Выходит, что так, за что им — скажем, Светлову — хвала. Но само государство от этого не меняется и всегда может — если захочет — покарать за отступление на позиции «реакционности». Тем более — либерализма. И постоянное сознание этого насилует мозг и душу, держа писателя, как было сказано, в состоянии заложничества.

Таким заложником был Ярослав Васильевич Смеляков (1913–1972), что так понятно для человека, арестовывавшегося трижды (сперва с 1934-го по 1937-й, затем, после плена у финнов, прошел «проверочный» лагерь, наконец, в 1951-м пошел в ГУЛаг как «повторник»).

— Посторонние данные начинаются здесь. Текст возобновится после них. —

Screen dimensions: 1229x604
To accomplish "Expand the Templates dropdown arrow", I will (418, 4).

Сам он к тому же отличнейше понимал, что власть и судьба могли обойтись с ним еще круче — как с его ближайшими друзьями, поэтами Борисом Петровичем Корниловым (1907–1938) и Павлом Николаевичем Васильевым (1910–1937), погибшими в заключении. И словно бы оправдывался в смятенных стихах, вызванных письмом, которое пришло от корниловской матери: «Как мне объяснить ей, что случайно / мы местами обменялись с ним? /…Он бы стал сейчас лауреатом, / я б лежал в могилке без наград. / Я-то перед ним не виноватый, / он-то предо мной не виноват».

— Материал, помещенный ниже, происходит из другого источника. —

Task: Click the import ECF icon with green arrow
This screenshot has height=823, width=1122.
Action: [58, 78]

Но драма его редкого лирического дара определена не только страшной судьбой.

Вряд ли намеренно два смеляковских стихотворения 30-х годов контрастно аукнулись своими заглавиями: Любовь и Любка. В одном — юный типографский рабочий (профессия самого поэта, собственноручно набиравшего свою первую книжку) ненавидит соперника, зрелого, сильного, знающего «дела и деньги», и предъявляет свое право пролетария-гегемона на любовь его жены. Зато в другом — не до младобольшевистских притязаний: «Мы еще не жили, а уж нас разводят, / а уж нам сказали: „Пожили. Пора!“ / Мне передавали, что с тобою ходят, / нагло улыбаясь, наши фраера. / Мне передавали, что ты загуляла — / лаковые туфли, брошка, перманент, / что с тобой гуляет розовый, бывалый, / двадцатитрехлетний транспортный студент»… Двадцатитрехлетний! Экое представление о заматерелости!

Эта подделка под одесскую Любку, она же — Мурка, естественна потому, что идет игра в трагедию поруганной любви, когда душе, еще не испытавшей страдания, уж так хочется пострадать. Игра, освобождающая от угрюмой необходимости следовать морально-идеологическому канону.

Не странным ли покажется сопоставление прелестных стихов юного Смелякова со стихотворением его зрелой поры, жестко озаглавленным Жидовка (при первой, посмертной публикации стыдливо переименованным в Курсистку — видно, затем, чтобы избежать подозрения в антисемитизме)?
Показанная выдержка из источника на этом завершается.